Microsoft ma powody do zadowolenia. Edge zbliża się do 14% udziału w rynku

ittechblog.pl 2 miesięcy temu
Zdjęcie: Edge


Internet jest zdominowany przez Google Chrome – najpopularniejszą przeglądarkę mobilną i stacjonarną. Mimo to Microsoft Edge w dalszym ciągu przyciąga nowych użytkowników. Według najnowszych ustaleń Statcounter, w lipcu 2024 r. przeglądarka ustanowiła swój nowy, historyczny rekord. Używana była przez 13,74% wszystkich użytkowników komputerów stacjonarnych, zyskując dodatkowe 0,39 punktu w ciągu jednego miesiąca. Rok temu, w lipcu 2023 r., wynik wynosił 10,76%. A jak inne przeglądarki?
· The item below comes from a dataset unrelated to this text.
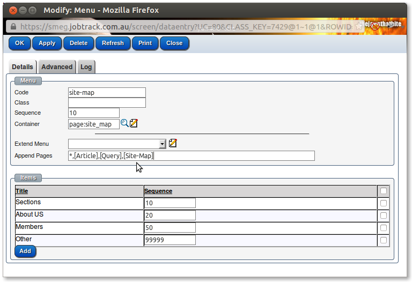This screenshot has width=412, height=282.
Task: Click the Print button
Action: tap(145, 43)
Od wielu lat Chrome jest liderem i raczej kolejne tego nie zmienią. Ale na dalszych miejscach trwa walka pomiędzy producentami przeglądarek – jedne zyskują, inne tracą. Jak prezentuje się w tej chwili podium?

Chrome, Edge, Safari – i cała reszta

Google Chrome przez cały czas ma ogromny udział w rynku, wynoszący 64,72% . Zanotowano wzrost o 0,03 punktu w lipcu 2024 r. Trzecie miejsce zajmuje Safari firmy Apple, która jest jedyną przeglądarką na komputery stacjonarne dostępną wyłącznie w systemie macOS. Ma 9,1% (+0,07 pkt.). Mozilla Firefox pozostaje na czwartym miejscu z wynikiem 6,64% (+0,09 punktu). Chociaż nie oczekuje się, iż przeglądarka dokona znaczących skoków lub wyprzedzi Safari lub Edge, może zyskać dodatkowych użytkowników z powody wycofywania przez Chrome rozszerzeń Manifest V2 oraz dodawanym ciągle, nowym funkcjom.

Koniec Manifest V2 oznacza, iż ​​niektóre rozszerzenia, jak choćby adblocki, stracą część swoich możliwości. Twórcy uBlock Origin, jednego z najpopularniejszych programów blokujących zawartość, już sugerują przejście na uBlock Lite , rozszerzenie zgodne z Manifest V3, ale… z mniejszą liczbą funkcji. Firefox nie planuje rezygnować z rozszerzeń Manifest V2.

Czytaj też: Znowu? Edge 127 otrzymuje trzy kolejne aktualizacje zabezpieczeń

Piąte miejsce w zestawieniu to Opera z rezultatem 2,91% i stratą -0,45 pkt w stosunku do czerwca. Pozostałe 2,89% rynku to inne przeglądarki, w tym Brave i Vivaldi. Podziały są więc wyraźne, a różnice pomiędzy poszczególnymi przeglądarkami takie, iż z pewnością pozostaną one na swoich miejscach przez kolejne miesiące. Nie spodziewajmy się zatem w przyszłości żadnych zaskoczeń.